The notebooks are designed to work with both .png
and .tiff
file formats. For specific applications, such as SMLM, the data needs to be given in text format (.csv
).
If you decide to simply test the networks on our example training dataset, you can simply follow the different Zenodo links that we provide on our main Wiki page. You can download the whole dataset by clicking on the Download button on the Zenodo pages. (For U-net we do not provide dataset ourselves but point towards an available dataset originally generated for the ISBI 2012 Segmentation challenge, see the U-net page for details).
- In order for Google Colab to have access to these data, they need to be uploaded to your Google Drive. you can do that simply by logging into your Google Drive account and clicking on and then use the Folder upload option. Please ensure that ALL the data is uploaded properly before proceeding further.
- You can directly open the Google Colab notebook from our [main Wiki page], by clicking on the corresponding Open In Colab badge . This will automatically open the notebook on Google Colab. Here, we've chosen to use the Dark mode of the notebook (white text on black background) for improved visibility.
On the left-hand side, you will find a Table of content that can be navigated through by clicking on the different items. It is important that you read the 0. Before getting started section.
At that stage, you will not be able to make changes to the notebook unless you save a copy of the notebook. This can be easily done by going into File and Save a copy in Drive.... If you are signed into a Google Drive account, this will automatically save a copy of the notebook in your Google Drive in the Colab Notebooks folder.
- Now you're in the notebook, the first step is to check whether Google Colab will currently allow GPU access and, if so, what type. You can do this by running the 1.1 Change the run-time section. The GPU type is described on the last line of the Cell output. Here, we have been allocated Tesla P100-PCIE-16GB.
- Then, you need to give Google Colab access to the data that you uploaded into your Google Drive. This step is called Mounting the drive and is executed in the 1.2 Mount your Google Drive section. You will need to be logged in and provide an access code accessible via the provided link in the notebook.
Once mounted, the drive and all its content is accessible via the dedicated tab on the left of the page.

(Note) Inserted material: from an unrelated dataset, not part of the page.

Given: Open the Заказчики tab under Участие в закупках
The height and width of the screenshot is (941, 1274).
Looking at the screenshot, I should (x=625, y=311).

- Then, we're ready to install the network and the required dependencies on the virtual machine made available to us by Google Colab. This is done by running the cell corresponding to the section 2 of the notebook.
After running section 2, if you already have a trained model and only wish to perform prediction using this trained model on new data, you can then jump to the 5. Use the network section.
- Section 3 then provides very important information and requires important user input to prepare for the network training. The first part of section 3 highlights and describes the different parameters that the user will need to provide in order to perform the training. This will include going the location (path, on the Google Drive) of the different parts of the training dataset (source and target for fully supervised networks such as U-net, Stardist, CARE, and Label-free prediction, or only the source training dataset for unsupervised networks like Noise2Void). The other parts of the user input will be the training parameters, e.g. number of epochs, number of steps, batch size. If you are unsure about the meaning of these parameters, you can also refer to our Glossary page. Some parameters are currently considered as advanced and can simply be left as their default values if the user wants to get started with a simple training session.
A typical section 3 user input will look like the figure below. Do not forget to run this cell for the notebook to take your input into account.
- You will also be able to visualize a randomly chosen dataset from your training dataset for inspection that the data was uploaded and mounted properly.
- Here we go! Now, you can start the training by running the Train the network section. In some cases, the network may throw some minor warnings about TensorFlow versions, this is not an issue and this can be ignored. We have enforced specific versions of TensorFlow in order to improve the reliability of the notebooks.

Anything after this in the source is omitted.